Dalam Pedagogy of the Opressed-nya Paulo Freire menyebut model pendidikan seperti ini sebagai banking eduction. Model pendidikan yang tidak kritis yang diarahakan untuk domestifikasi, penjinakan, penyesuaian sosial dengan keadaan penindasan. Siswa dibawa kealam ilusi pendidikan untuk asyik didalamnya mengotak-atik normativitas yang sering jauh dari realitas kehidupan sehari-hari. Al hasil, menurut Freire, pendidikan seperti arena pertarungan antara penindas (guru) dan tertindas (siswa) yang hanya akan menghasilkan apa yang disebutnya dengan "kebudayaan diam" yang melekat padanya ketidaksadaran historis (historical anesthesia). Disinilah terjadi kolonialisasi.
Meskipun Freire dikritik terlalu mendikotomi antara penindas dan tertindas yang ditengarai banyak pihak sudah tidak relevan lagi. Menurut saya meski dengan bentuk yang berbeda kolonialisasi itu hingga kini terjadi. Kita bisa melihat dari pendekatan Foucault berkaitan dengan geneologi pengetahuannya.
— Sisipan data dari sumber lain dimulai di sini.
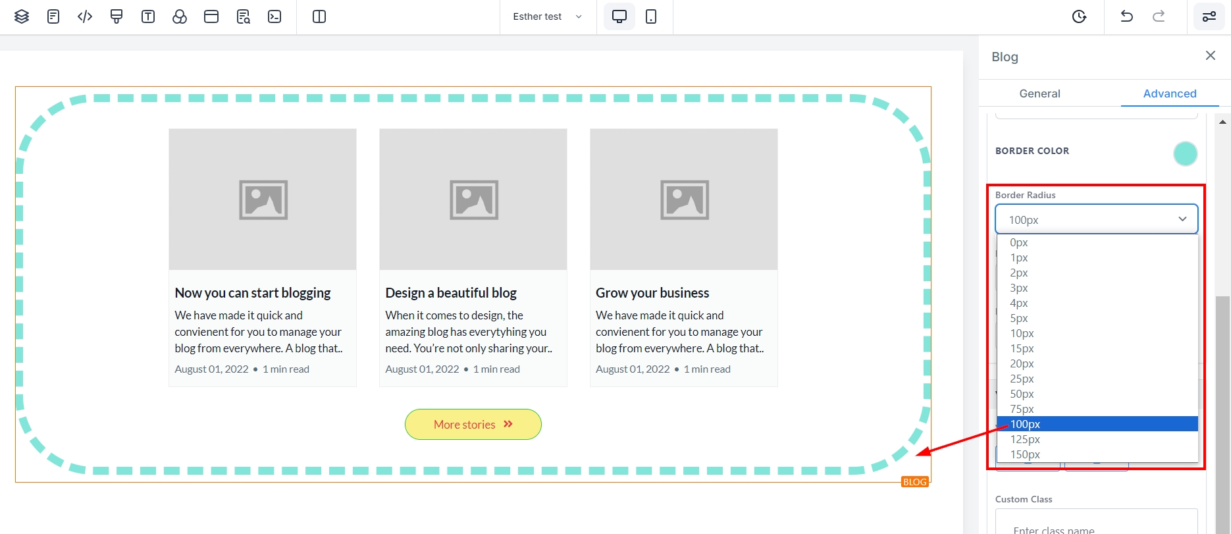Click the version history clock icon
1231x534 pixels.
pyautogui.click(x=1079, y=16)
Dengan ungkapan terkenalnya Foucault mengatakan:"the will to know the will to power". Aritinya; setelah tahu dan pengetahuan itu dibuat, ditransformasikan tanpa daya kritis akan menjadi hal yang menguasai atau menjajah.
Dalam konteks ini, bila siswa tidak diajarkan untuk kritis atau setidaknya diberi kebebasan untuk berdialog mengutarakan pengalaman sosialnya, bagaimana mungkin akan muncul siswa yang sadar dan kritis. Indoktrinasi terjadi dan kekerasan simbol menjadi hal yang sangat mungkin. Bila ini menjadi kenyataan, maka teori Juques Lacan-lah yang mengatakan bahwa manusia semakin besar semakin tidak sadar. Dan teori Simund Frued yang menegaskan bahwa semakin besar manusia semakin sadar runtuh. Pendidikan kemudian lebih tampak sebagai penjara daripada sebagai rumah kedua. Didalamnya penuh aturan yang menyesakan dengan sedikit kelonggaran dan kebebasan. Hasilnya, eksistensi manusia menjadi sangat tercerabut.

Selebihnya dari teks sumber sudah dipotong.